▶ Given passage

# skrblík



## svoboda

I am wondering about the usage of this word.. I understand it to be a masculine animate noun, and yet in this sentence:

skrblík mlynář mu pranic nechtěl platit za všechnu práci

it appears to be acting as an adjective. Does this sentence translate to "the miserly miller didn't want to pay him anything at all for all (his) work?"

if skrblík is still a noun in this sentence, is this usage of 2 nouns next to each other commonly used in the czech language??

thanks in advance for your help..


----------



## bibax

skrblík, lakomec, držgrešle = scrooge, skinflint, miser, ....;



> If skrblík is still a noun in this sentence, is this usage of 2 nouns next to each other commonly used in the czech language?


Yes, commonly. (pan Novák, generál Svoboda, šelma sedlák, strýček Skrblík = Scrooge McDuck, sýkora koňadra = great tit, ...)


----------



## Enquiring Mind

If this phrase occurred in a literary context, as appears to be the case, then you could also render it in English in literary style using two nouns, but your version using adjective plus noun (_the miserly miller_) is fine too.
The miller, miser that he was, didn't want ....


----------



## svoboda

thanks guys.. yes.. i can see the sense it it now.. took me a while, but finally got there..
thanks for your feedback.


----------

▶ Work to complete
In the skrblík thread, which English name is given for "strýček Skrblík"? Answer from the skrblík thread alone.

▶ Given information

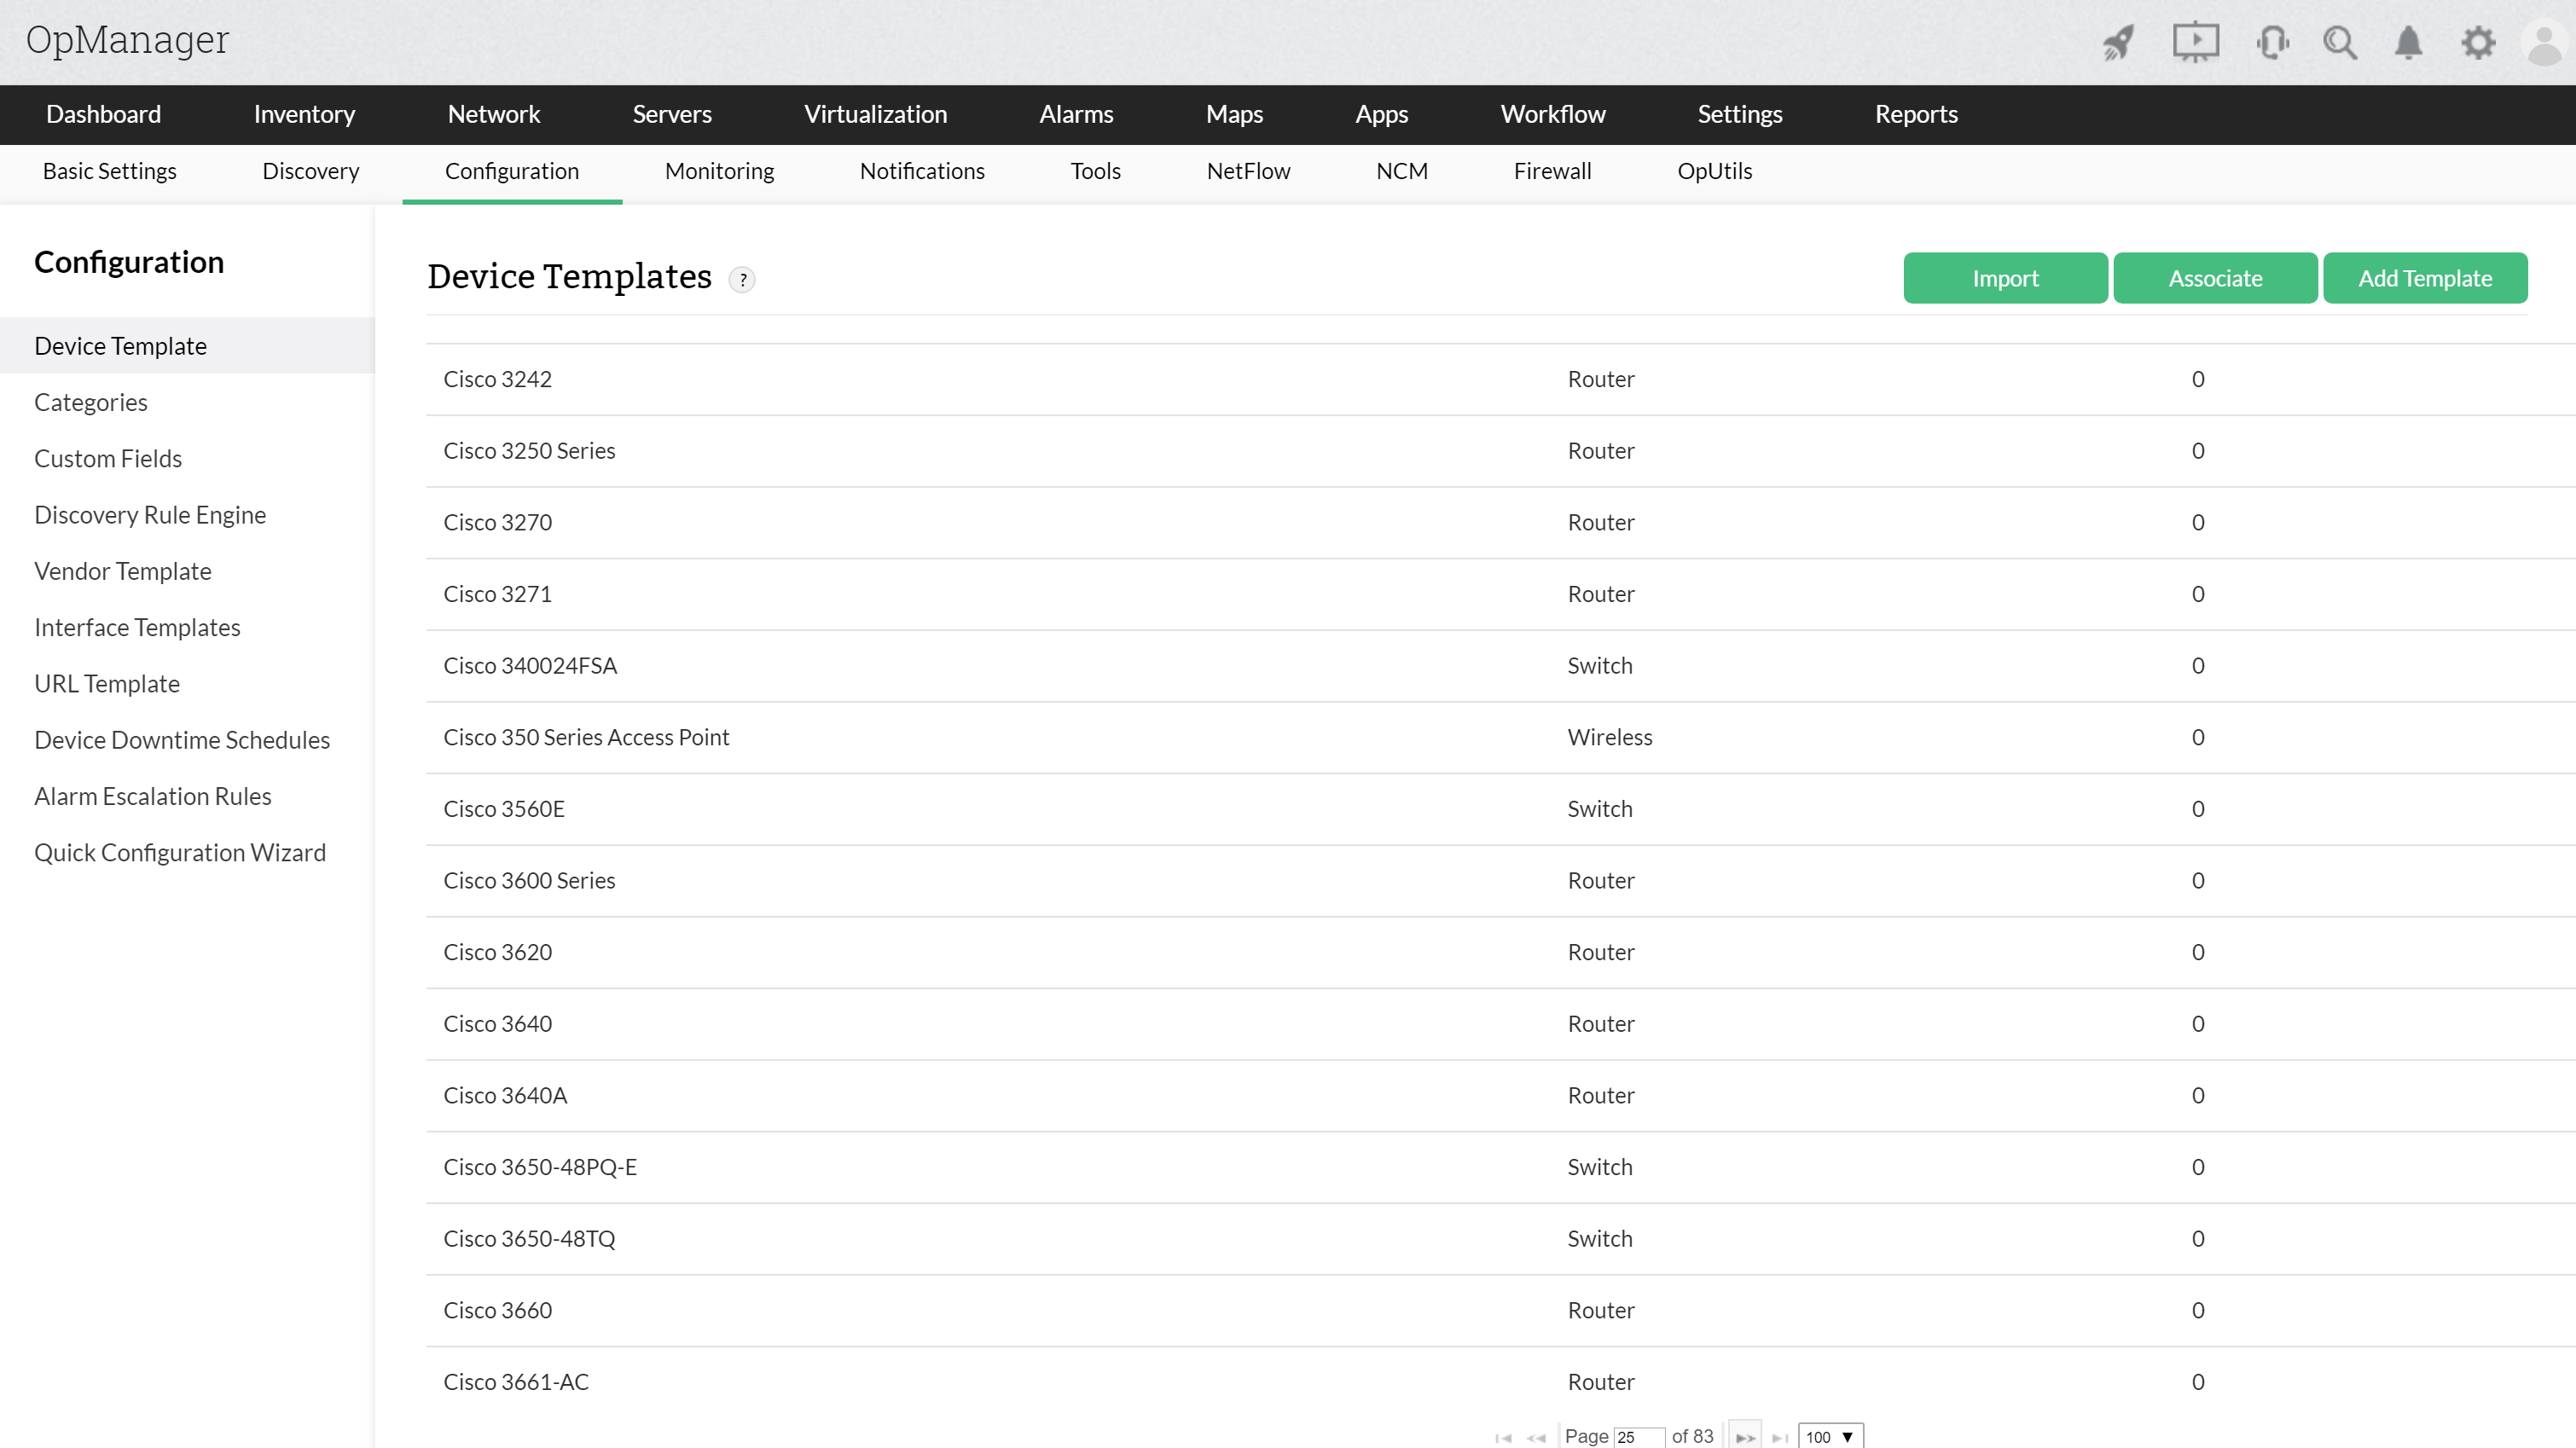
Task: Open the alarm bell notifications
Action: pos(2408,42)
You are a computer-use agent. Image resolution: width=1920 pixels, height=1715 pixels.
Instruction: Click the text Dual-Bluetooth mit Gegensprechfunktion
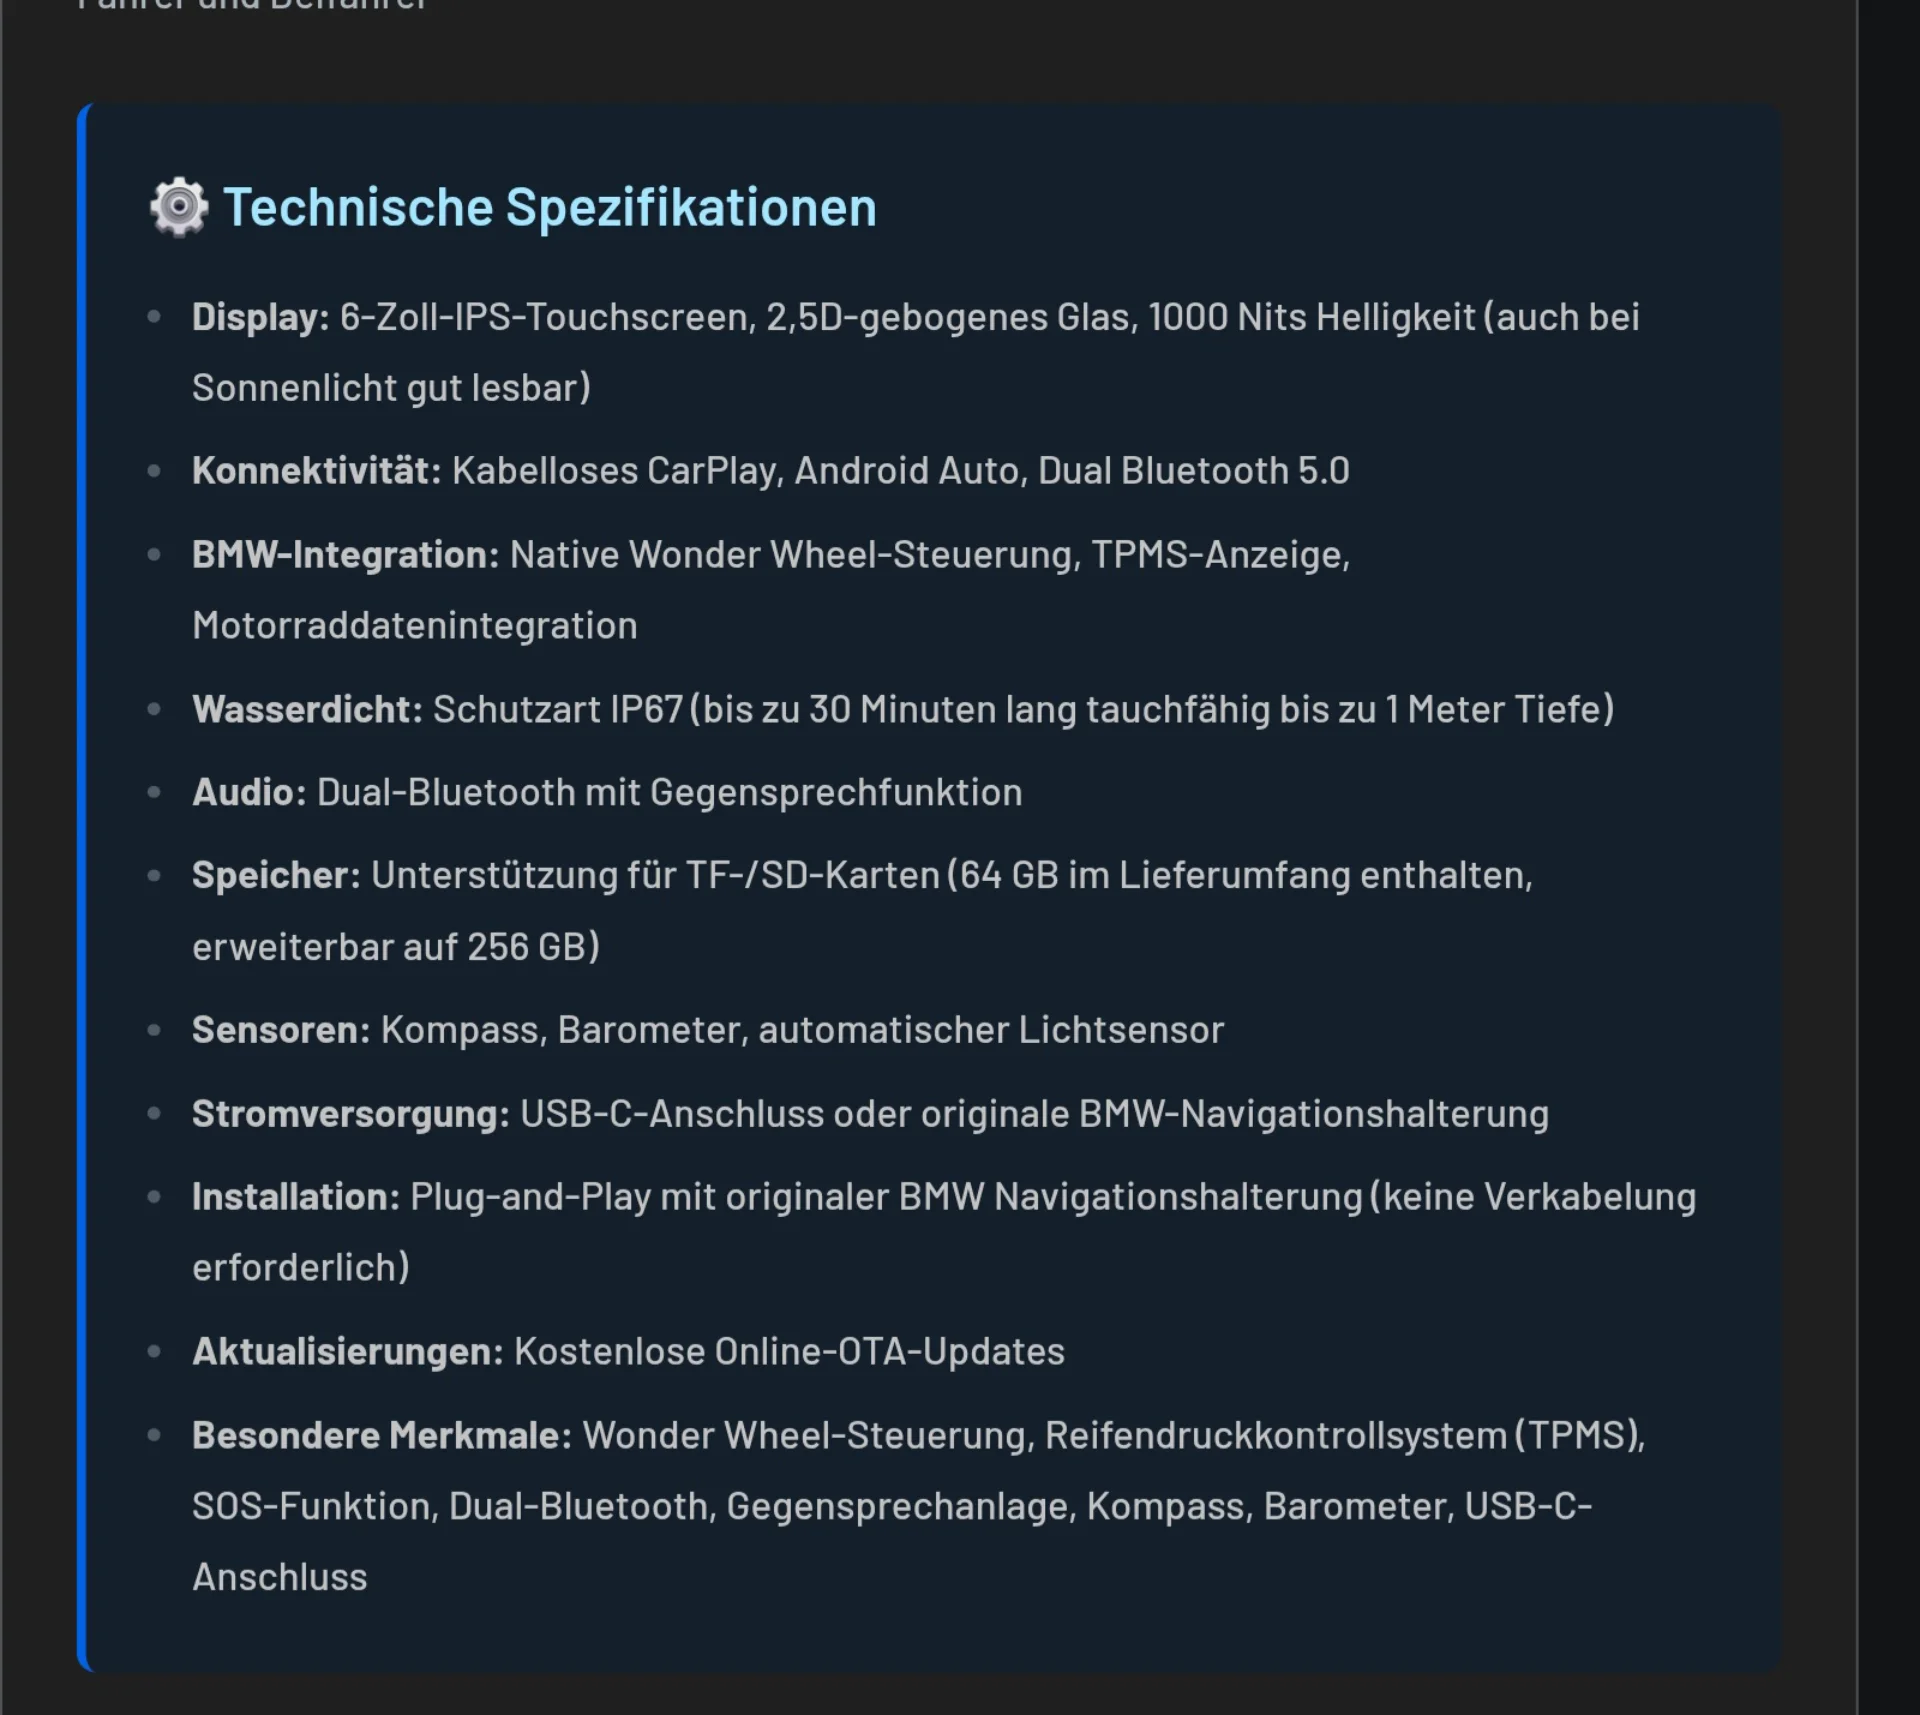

▶ Solution
Scrooge McDuck